Und gerade für Journalistinnen ist das Unternehmertum eine große Chance.
Zum einen, um ein anderes Frauenbild in der Gesellschaft zu prägen: durch die Inhalte, die sie machen, aber auch durch die Vorbildfunktion, die sie durch eine Gründung unweigerlich einnehmen und auch wahrnehmen sollten. Und zum anderen natürlich für sie selbst. Denn wer mal einen Blick in die Chefetagen der Redaktionen oder auf die Bühnen von Medienkonferenzen wirft, kann sich vorstellen, wie schwer es für Frauen immer noch ist, in Führungspositionen aufzusteigen. Und wenn frau als Innovationstreiberin und exzellente Managerin im Unternehmen an gläserne Decken klopft und häufig nicht wirklich was bewegen kann, dann kann sie es auch auf eigene Faust versuchen – und es dann besser machen.
Auf eigene Faust hat es auch Katarzyna Mol-Wolf geschafft. 2006 übernahm die Chefredakteurin der „Emotion“ das Magazin im ersten Management-Buy-out der Firmengeschichte von Gruner+Jahr. Inzwischen hat sich um das Heft der Verlag „Inspiring Network“ gebildet, der gleich mehrere Titel herausgibt. Das Thema ist auch hier wieder eines für eine weibliche Zielgruppe und durch die Augen arbeitender Frauen gedacht. Für viel Gesprächsstoff in einem ähnlichen Segment sorgt seit letztem Jahr das Onlinemagazin „Edition F“, wohl auch, weil die sympathischen Gründerinnen Susann Hoffmann und Nora Vanessa Wohlert eine gute Story um sich selbst und ihr Startup gestrickt haben.
Die Voraussetzungen sind optimal für Frauen, ihren Unternehmenstraum zu verwirklichen. Auch für Männer, klar, aber traditionell muss man das denen nicht so nahelegen wie Frauen. Pauschal gesprochen: Frauen sind häufig so perfektionistisch, dass sie sich selbst im Weg stehen und netzwerken oft weniger strategisch. Dabei ist gerade für Frauen das Thema Gründen relevanter als für andere.

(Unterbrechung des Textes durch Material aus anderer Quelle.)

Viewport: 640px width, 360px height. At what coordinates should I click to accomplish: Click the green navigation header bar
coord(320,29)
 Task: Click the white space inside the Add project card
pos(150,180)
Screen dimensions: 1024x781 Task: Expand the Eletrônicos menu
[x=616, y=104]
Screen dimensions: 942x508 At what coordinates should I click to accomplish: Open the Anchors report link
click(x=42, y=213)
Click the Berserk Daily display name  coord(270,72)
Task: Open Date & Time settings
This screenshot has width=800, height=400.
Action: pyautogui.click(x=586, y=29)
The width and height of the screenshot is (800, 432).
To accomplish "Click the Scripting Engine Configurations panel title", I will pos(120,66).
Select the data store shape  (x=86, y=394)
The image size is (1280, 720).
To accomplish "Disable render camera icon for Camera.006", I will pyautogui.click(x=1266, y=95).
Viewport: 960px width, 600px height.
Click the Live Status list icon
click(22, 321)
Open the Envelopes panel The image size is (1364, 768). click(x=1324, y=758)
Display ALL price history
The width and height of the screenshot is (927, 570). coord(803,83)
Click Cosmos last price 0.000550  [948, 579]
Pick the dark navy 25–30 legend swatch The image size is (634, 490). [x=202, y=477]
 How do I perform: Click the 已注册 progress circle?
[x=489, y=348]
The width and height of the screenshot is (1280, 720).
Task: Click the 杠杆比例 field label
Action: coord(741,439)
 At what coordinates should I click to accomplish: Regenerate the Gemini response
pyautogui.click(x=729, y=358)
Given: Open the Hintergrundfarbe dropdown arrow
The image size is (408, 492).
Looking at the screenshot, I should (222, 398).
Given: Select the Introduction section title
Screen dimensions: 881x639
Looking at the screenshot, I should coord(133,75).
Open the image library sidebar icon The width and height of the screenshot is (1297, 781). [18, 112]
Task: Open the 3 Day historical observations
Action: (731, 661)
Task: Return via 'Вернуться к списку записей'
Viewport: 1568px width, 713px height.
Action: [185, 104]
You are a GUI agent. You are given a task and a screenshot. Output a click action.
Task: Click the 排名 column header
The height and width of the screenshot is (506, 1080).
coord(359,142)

Zum Beispiel: Wenn eine Journalistin die Hochphasen der Digitalisierung verpasst hat, weil sie die Kinder großzog. Da sich der Wiedereinstieg enorm schwierig gestalten kann, könnte eine eigene Gründung eine großartige Alternative bieten. Auch weil das Unternehmertum – bei aller Verantwortung – Freiheiten bietet, die in der heutigen Arbeitswelt einfach noch nicht angekommen sind. Mal früher gehen oder Home Office machen, wenn das Kind krank ist? Wer seine eigene Chefin ist, muss da nicht mit sturen Vorgesetzten debattieren.
Nicht der geringste Vorteil ist übrigens auch das Geld, jedenfalls perspektivisch. Laut der zu Beginn erwähnten Skjlls-Befragung erhalten Frauen in der Medienbranche ein Drittel weniger Gehalt als ihre männlichen Kollegen. Wer das ändern will, kann das Internet mit Beschwerden vollschreiben – oder einfach selbst gründen und sich selbst und andere fair bezahlen. Sobald mal Geld reinkommt, versteht sich.